PROVIDED MATERIAL:
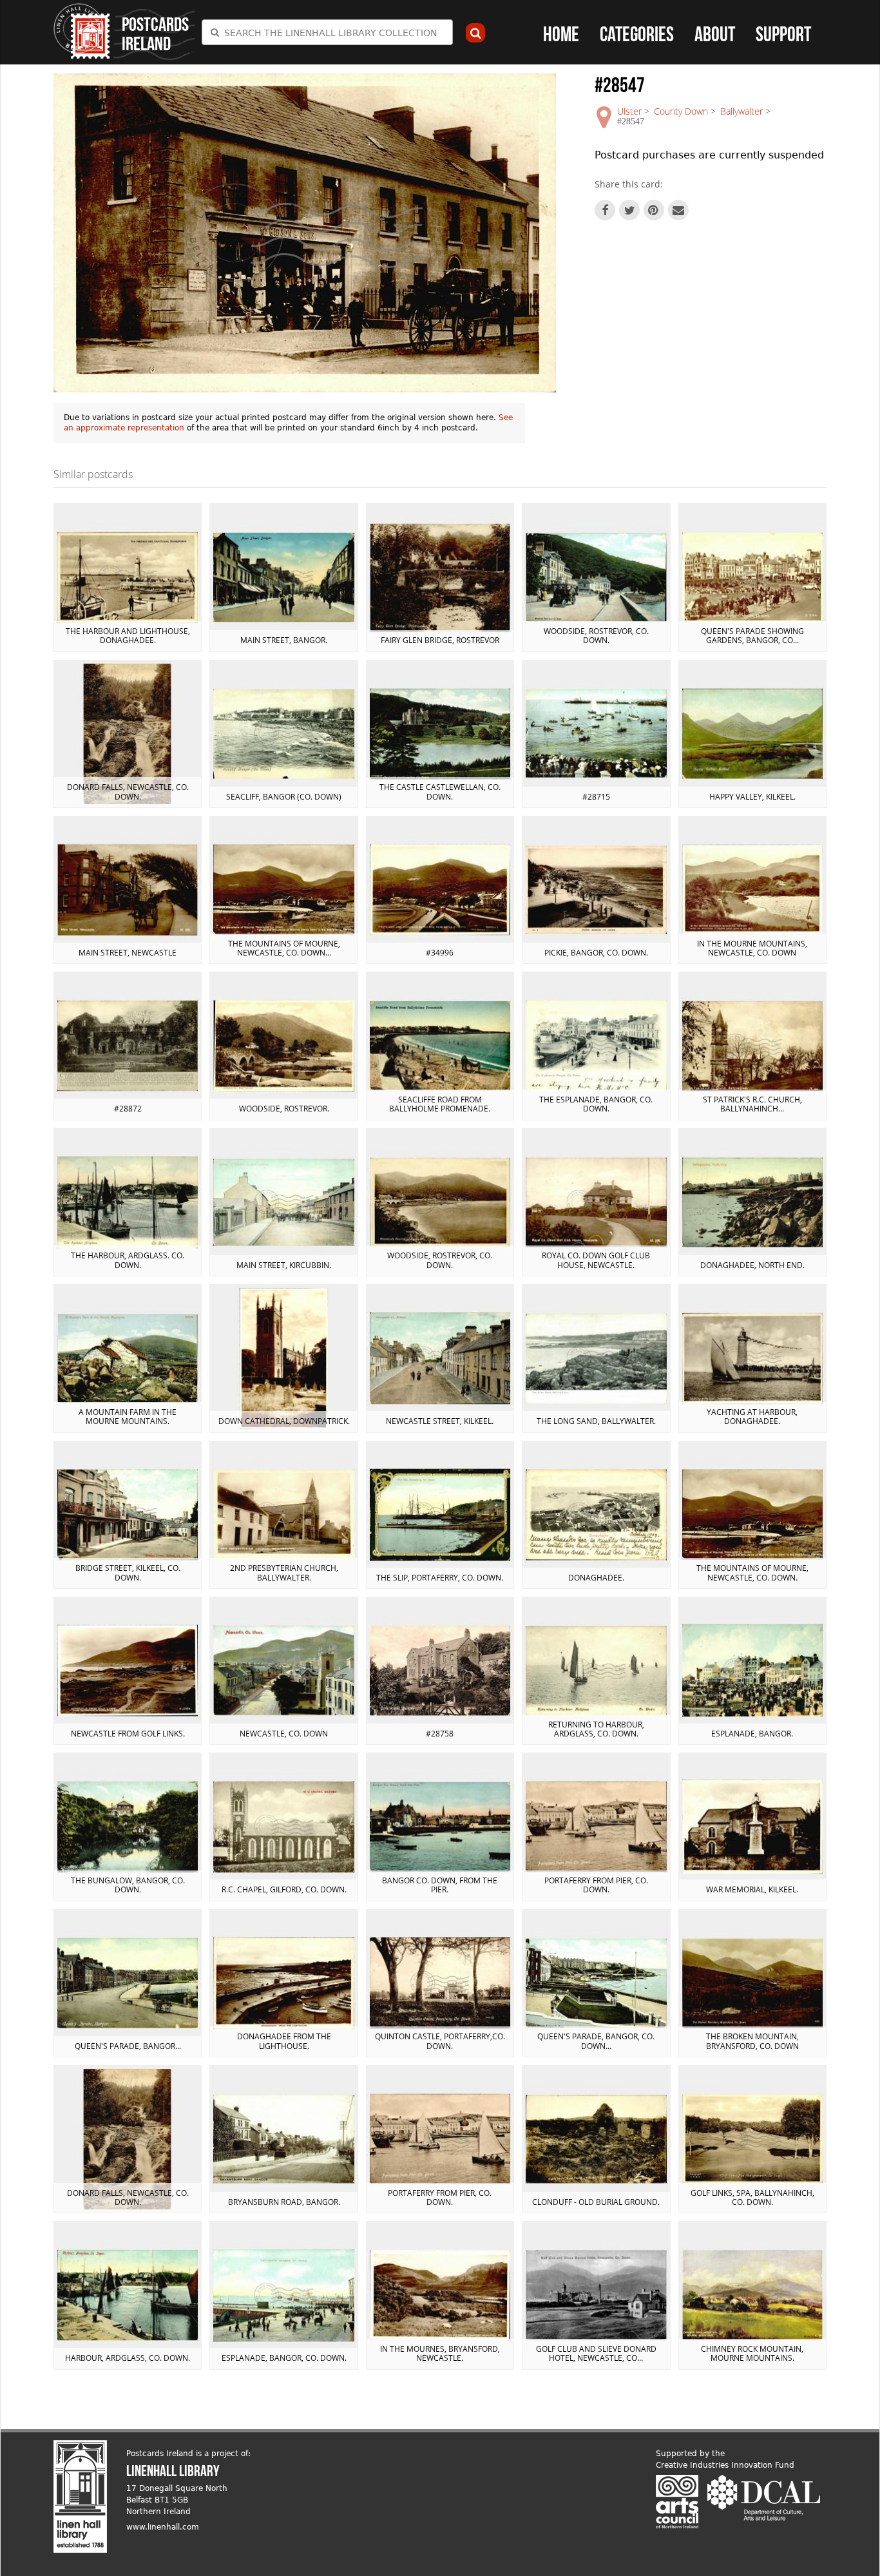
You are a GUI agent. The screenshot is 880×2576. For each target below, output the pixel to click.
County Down (681, 111)
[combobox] (327, 32)
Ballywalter (741, 111)
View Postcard (127, 577)
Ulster (629, 111)
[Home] (81, 31)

WORK INSTRUCTION:
The answer should consist of every line above, exact and free of images.

RESULT:
You are a GUI agent. The screenshot is 880×2576. For each target below, output the pixel to click.
County Down (681, 111)
[combobox] (327, 32)
Ballywalter (741, 111)
View Postcard (127, 577)
Ulster (629, 111)
[Home] (81, 31)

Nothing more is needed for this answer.